Work order:
Search the entries below for the word "text" and copy each line that has it.

──────── Given information ────────

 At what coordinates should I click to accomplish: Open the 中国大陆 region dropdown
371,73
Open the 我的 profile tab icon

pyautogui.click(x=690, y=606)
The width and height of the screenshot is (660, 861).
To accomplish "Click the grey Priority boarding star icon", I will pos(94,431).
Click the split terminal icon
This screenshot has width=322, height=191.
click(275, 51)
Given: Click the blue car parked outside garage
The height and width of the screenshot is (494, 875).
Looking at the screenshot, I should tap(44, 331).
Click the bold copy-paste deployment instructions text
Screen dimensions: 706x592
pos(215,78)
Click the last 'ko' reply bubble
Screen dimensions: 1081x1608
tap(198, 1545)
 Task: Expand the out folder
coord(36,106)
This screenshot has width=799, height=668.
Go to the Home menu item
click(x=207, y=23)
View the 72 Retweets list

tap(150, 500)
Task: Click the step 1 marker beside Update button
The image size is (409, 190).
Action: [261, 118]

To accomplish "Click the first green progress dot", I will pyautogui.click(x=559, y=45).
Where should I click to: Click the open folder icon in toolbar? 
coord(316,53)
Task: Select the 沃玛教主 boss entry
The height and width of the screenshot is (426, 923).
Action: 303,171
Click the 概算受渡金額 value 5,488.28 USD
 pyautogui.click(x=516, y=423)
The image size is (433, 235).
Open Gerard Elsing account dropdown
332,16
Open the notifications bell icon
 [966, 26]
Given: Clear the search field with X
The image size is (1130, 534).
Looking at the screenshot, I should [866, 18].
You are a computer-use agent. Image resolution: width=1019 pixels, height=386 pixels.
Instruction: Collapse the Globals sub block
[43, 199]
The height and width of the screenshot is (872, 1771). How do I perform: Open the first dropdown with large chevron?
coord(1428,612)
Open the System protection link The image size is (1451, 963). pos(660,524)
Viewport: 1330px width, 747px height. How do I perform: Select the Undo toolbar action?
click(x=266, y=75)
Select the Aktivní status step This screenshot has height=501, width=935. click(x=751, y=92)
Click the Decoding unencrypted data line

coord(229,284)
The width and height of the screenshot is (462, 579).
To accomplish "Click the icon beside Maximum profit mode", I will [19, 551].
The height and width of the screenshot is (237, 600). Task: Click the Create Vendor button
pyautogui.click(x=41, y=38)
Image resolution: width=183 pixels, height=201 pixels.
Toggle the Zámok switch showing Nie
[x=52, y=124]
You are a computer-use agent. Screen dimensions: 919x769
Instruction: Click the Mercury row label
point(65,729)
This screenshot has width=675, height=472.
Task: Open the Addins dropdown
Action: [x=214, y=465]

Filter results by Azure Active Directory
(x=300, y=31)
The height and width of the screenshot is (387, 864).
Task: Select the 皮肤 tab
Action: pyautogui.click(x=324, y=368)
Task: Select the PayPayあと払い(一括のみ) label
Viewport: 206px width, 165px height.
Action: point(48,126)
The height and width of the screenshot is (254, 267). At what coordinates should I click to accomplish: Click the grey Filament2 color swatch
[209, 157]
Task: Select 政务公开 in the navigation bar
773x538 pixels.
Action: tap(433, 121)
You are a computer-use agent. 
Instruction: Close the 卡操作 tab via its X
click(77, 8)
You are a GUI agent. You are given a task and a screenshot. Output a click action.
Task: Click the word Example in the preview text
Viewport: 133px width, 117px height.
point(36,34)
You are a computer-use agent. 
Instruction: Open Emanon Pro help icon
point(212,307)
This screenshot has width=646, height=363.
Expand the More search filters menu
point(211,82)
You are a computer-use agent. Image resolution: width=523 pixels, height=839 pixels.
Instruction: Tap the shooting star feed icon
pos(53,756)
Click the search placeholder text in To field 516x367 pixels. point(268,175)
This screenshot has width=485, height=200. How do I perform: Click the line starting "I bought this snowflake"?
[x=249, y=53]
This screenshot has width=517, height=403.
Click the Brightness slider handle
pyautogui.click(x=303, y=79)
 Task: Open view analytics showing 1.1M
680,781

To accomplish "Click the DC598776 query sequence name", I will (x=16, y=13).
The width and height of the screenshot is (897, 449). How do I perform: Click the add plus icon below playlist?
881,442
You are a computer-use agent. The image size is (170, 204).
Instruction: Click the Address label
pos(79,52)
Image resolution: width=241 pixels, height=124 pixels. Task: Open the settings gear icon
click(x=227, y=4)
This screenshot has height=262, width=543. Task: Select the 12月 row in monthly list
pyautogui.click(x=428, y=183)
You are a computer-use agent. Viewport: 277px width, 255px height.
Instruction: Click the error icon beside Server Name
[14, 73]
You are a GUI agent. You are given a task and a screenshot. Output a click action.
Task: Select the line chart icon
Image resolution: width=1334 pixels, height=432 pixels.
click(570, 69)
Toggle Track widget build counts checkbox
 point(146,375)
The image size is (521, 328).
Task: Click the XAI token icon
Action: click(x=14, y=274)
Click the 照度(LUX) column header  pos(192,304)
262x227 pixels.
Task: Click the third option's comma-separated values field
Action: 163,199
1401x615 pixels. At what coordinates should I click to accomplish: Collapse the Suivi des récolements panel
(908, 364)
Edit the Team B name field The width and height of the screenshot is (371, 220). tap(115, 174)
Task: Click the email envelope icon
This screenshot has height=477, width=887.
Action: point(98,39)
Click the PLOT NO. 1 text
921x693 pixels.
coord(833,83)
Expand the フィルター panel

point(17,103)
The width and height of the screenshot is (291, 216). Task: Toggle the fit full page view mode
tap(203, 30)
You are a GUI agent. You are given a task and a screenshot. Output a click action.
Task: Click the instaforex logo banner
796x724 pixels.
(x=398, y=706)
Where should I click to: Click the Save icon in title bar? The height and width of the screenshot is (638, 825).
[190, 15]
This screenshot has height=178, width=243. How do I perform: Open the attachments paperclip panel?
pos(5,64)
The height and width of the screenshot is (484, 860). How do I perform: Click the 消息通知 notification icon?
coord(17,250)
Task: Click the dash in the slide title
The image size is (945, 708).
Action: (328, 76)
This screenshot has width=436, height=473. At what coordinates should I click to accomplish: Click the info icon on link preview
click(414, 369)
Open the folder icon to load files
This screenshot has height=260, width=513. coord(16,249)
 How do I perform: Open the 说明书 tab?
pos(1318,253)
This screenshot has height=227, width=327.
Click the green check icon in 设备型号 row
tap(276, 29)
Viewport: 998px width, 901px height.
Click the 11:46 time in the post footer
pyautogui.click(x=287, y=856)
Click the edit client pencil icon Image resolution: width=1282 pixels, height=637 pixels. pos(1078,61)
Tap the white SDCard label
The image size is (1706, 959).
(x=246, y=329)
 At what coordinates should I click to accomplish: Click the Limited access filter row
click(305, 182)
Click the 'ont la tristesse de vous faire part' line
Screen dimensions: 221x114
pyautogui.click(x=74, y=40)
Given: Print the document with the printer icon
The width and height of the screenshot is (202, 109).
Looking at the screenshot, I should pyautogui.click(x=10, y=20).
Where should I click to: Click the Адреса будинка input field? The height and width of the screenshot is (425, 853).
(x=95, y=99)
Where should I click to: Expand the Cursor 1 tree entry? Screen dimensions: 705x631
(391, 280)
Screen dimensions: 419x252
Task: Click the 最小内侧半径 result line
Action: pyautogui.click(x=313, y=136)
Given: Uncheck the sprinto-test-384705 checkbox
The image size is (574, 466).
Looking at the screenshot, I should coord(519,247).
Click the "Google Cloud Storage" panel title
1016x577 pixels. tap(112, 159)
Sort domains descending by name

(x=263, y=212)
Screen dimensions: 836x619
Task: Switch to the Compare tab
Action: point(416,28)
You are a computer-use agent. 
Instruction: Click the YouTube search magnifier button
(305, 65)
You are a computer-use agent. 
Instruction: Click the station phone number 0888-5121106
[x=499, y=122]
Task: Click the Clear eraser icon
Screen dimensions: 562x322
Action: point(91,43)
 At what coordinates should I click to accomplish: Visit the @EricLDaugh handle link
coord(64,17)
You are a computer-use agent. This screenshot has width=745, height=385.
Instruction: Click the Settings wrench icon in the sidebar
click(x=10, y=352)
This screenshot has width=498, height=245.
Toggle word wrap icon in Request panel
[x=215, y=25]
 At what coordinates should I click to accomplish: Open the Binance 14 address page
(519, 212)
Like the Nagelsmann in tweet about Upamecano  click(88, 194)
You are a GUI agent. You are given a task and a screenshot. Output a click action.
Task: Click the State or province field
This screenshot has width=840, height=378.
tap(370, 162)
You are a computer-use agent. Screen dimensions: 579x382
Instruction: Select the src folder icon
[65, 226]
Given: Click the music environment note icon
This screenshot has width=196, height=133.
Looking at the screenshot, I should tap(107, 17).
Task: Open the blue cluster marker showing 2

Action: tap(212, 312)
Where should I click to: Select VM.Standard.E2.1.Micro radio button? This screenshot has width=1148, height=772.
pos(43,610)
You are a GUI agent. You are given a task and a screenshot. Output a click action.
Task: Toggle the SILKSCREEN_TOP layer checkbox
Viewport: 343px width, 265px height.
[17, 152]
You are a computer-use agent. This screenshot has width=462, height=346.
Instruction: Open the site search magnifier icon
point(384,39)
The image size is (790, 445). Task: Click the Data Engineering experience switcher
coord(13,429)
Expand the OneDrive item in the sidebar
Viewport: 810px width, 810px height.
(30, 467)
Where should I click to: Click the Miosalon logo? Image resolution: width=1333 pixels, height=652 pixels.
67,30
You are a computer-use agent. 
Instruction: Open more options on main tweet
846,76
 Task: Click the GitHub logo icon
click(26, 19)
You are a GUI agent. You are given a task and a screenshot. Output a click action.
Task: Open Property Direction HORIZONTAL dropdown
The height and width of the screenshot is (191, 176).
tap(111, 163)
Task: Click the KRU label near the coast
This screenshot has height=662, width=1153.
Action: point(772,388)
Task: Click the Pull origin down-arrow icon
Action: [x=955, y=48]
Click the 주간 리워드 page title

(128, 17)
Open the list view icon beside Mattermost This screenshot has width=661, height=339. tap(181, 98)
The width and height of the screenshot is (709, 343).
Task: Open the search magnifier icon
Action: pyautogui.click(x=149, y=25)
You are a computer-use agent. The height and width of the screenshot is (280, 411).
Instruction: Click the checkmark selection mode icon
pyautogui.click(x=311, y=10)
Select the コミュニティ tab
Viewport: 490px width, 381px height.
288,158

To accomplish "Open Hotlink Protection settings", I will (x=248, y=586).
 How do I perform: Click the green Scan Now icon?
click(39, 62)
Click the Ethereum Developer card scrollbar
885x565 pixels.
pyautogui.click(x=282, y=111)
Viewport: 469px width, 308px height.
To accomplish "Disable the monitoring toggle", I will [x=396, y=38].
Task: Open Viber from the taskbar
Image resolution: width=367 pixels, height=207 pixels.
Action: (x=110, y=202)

────────

Output:
Click the bold copy-paste deployment instructions text
Task: Click the word Example in the preview text
Click the search placeholder text in To field 516x367 pixels. point(268,175)
Click the PLOT NO. 1 text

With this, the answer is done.